> Activity: Scan the records for the string "below" and copy every line that holds it.

> Dataset records:
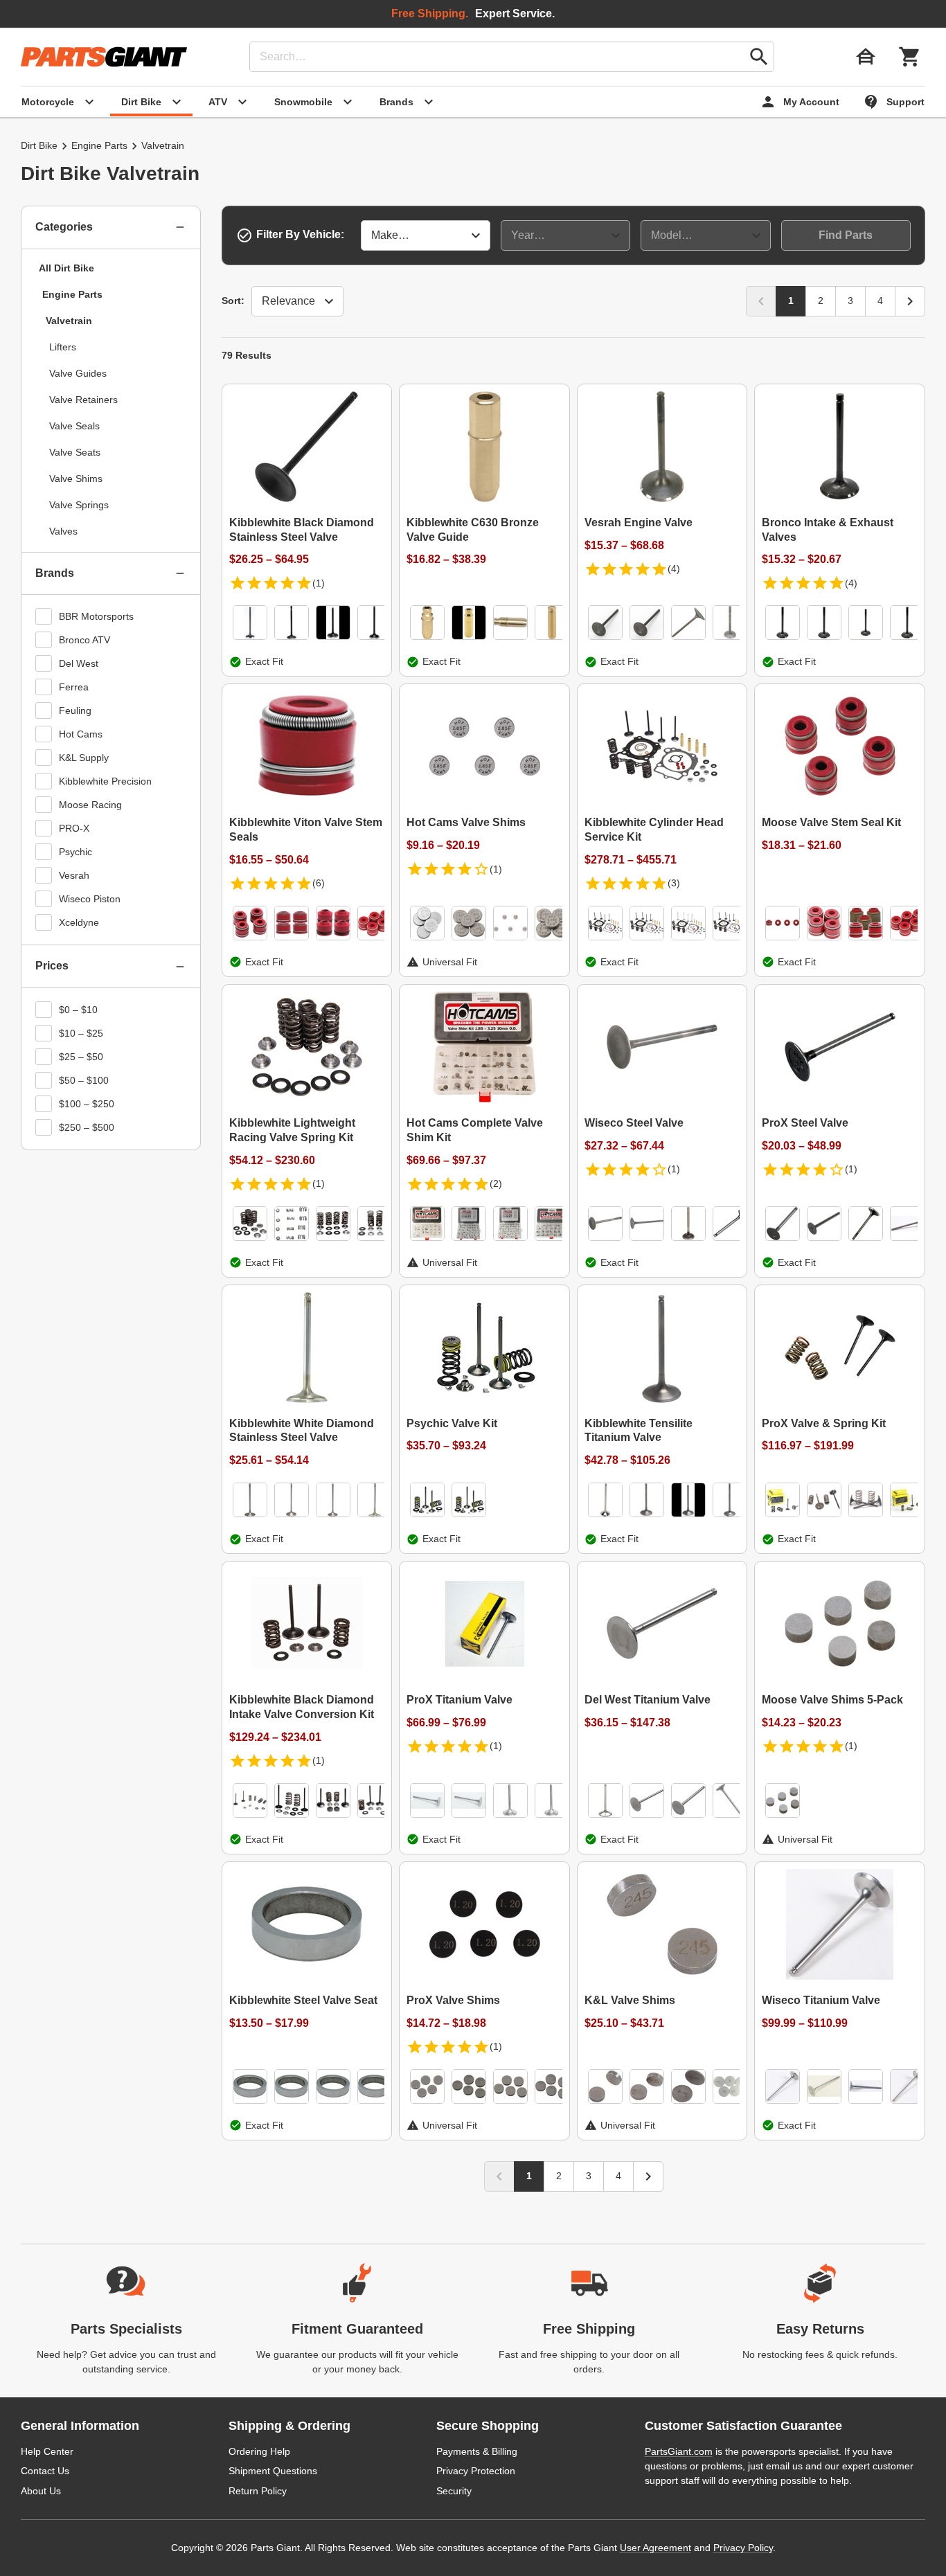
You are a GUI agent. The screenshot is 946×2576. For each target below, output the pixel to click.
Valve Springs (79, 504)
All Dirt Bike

==

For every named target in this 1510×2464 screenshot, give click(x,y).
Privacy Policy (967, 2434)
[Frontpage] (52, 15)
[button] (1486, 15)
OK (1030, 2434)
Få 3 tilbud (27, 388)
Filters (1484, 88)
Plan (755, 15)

---

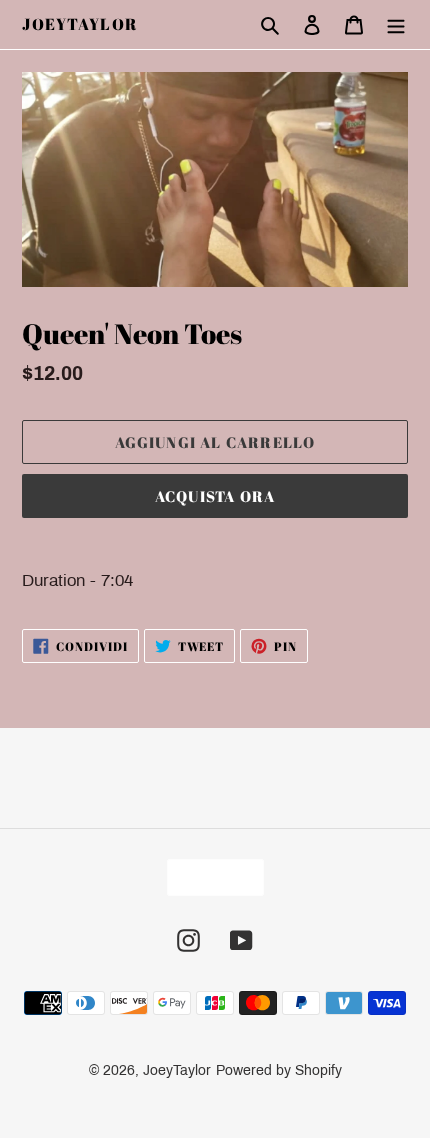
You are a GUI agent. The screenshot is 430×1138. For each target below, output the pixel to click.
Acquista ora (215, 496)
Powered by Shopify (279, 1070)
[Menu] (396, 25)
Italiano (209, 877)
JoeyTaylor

> Exercise answer:
You are a GUI agent. The screenshot is 946×2576. For each target below, output the pixel to click.
You are a GUI agent. The screenshot is 430×1138. For each target below, output the pixel to click.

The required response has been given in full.